Por eso nuestro corazón de masa vibró cuando la señora Rubiela encendió una vela, apretó el valor y decretó “Mi compromiso con la paz es perdonar a los excombatientes, que me quitaron a tantos seres amados.” Ella que hace apenas unos tres años lloró de rabia y se fue de un evento porque un poeta ex militante de las FARC había sido invitado. Doña Rubiela en su acto personal, enciende la llama de la fe comunitaria en una reconciliación nacional.
Contamos, hablamos, rememoramos y escuchamos para que el olvido no nos lleve a la repetición, para que los asesinatos no se queden en cifras, para que las víctimas tengan nombre, apellido, historia y no sólo un rótulo.
Es medianoche en mi hamaca, en silencio y en la cercanía del lote donde por la explosión de una mina antipersona, murieron los ocupantes de un helicóptero que aterrizó en medio de las balas, parece posible que también ellos lleguen con sus uniformes manchados y reconstruidos por la memoria, a contar con su propia voz su historia de metralla.

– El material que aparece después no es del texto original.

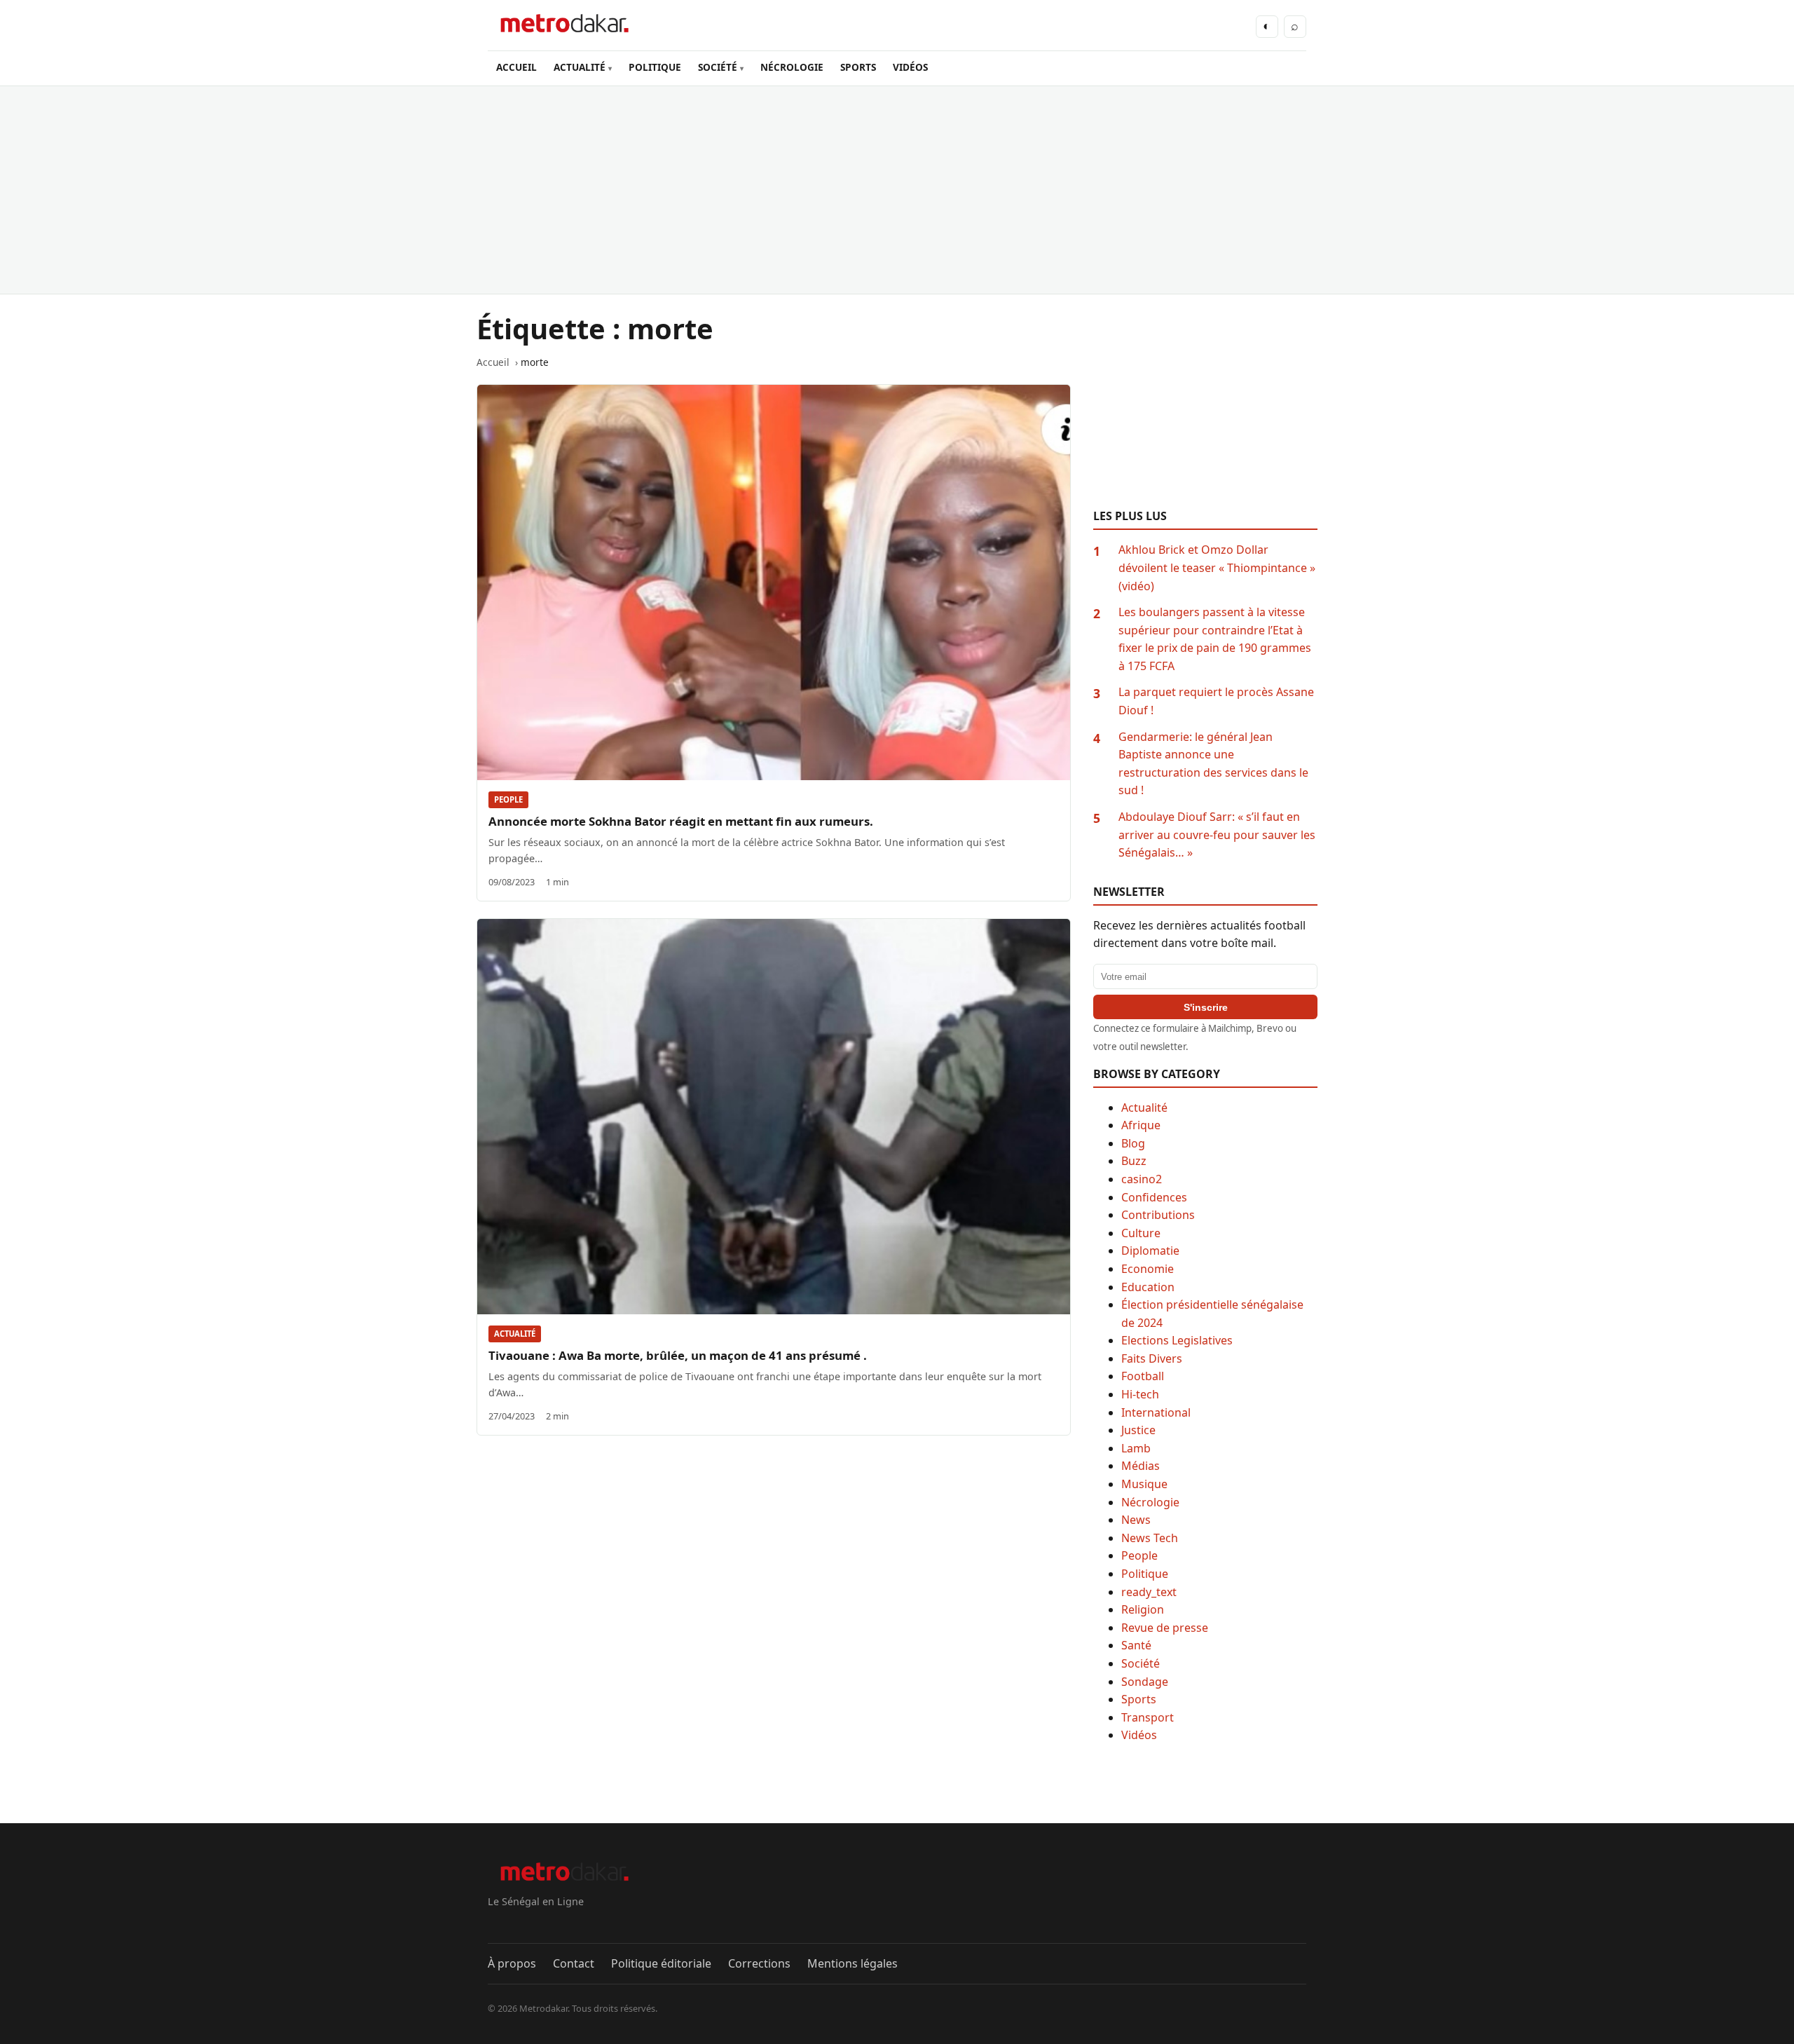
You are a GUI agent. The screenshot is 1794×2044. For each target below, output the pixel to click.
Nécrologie (1150, 1502)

Vernos es encontrar que sujetamos con palabras los horrores que nos impusieron, somos coros asediados por el llanto. Lágrimas hierven debajo de cada historia, somos un aguacero de sangre cada vez que nos reunimos a hacer Memoria, los ecos de su flujo caen de nuevo y agujerea incluso a aquellos que no estuvieron. Somos ríos y ríos de lágrimas que no alcanzan a aclarar la fuente que son nuestros ojos en pena.
Es tan abominable el ruido que hace la muerte, que es preciso el paso del silencio nocturno al inicio del amanecer, para escuchar realmente la risa de doña Mónica, los acertijos campesinos que doña Aura cuenta a los chicos y chicas de ciudad, el perdón de doña Rubiela, al agua de Charco Negro caer diáfana limpiando dolores secretos. Estos sonidos que cantan más allá de cualquier radio, son los que ahondan en el corazón de la masa, traspasar la lágrima, hasta sentir que no fue la muerte la que nos hizo un nosotros y trajo a esta vereda, hay que seguir esa música.
El recorrido que hacemos por los caminos de la verdad, aunque tiene origen en el horror de las masacres pasadas y que en este presente refrescamos con la necesidad del llanto, donde las lágrimas son barquitos para navegar lo rojo de la memoria, comprendemos que no son material para construir los círculos donde nos sentamos a cimentar un presente de reconciliaciones entre corazones.
Sentipensamos que no es con lágrimas que construiremos nuevas historias; por eso las vivimos mientras nos aferramos a la danza que borborita debajo de los ecos de la metralla, al tejido musical de nuestras voces que aquí en Santa Ana y en los demás sitios donde los cuerpos se reúnen para arrebatar el poderío que el plan de olvido de la guerra tiene para este país, escuchamos la gran nosotridad sembrar la verdad de la vida mientras conjuramos el nunca más.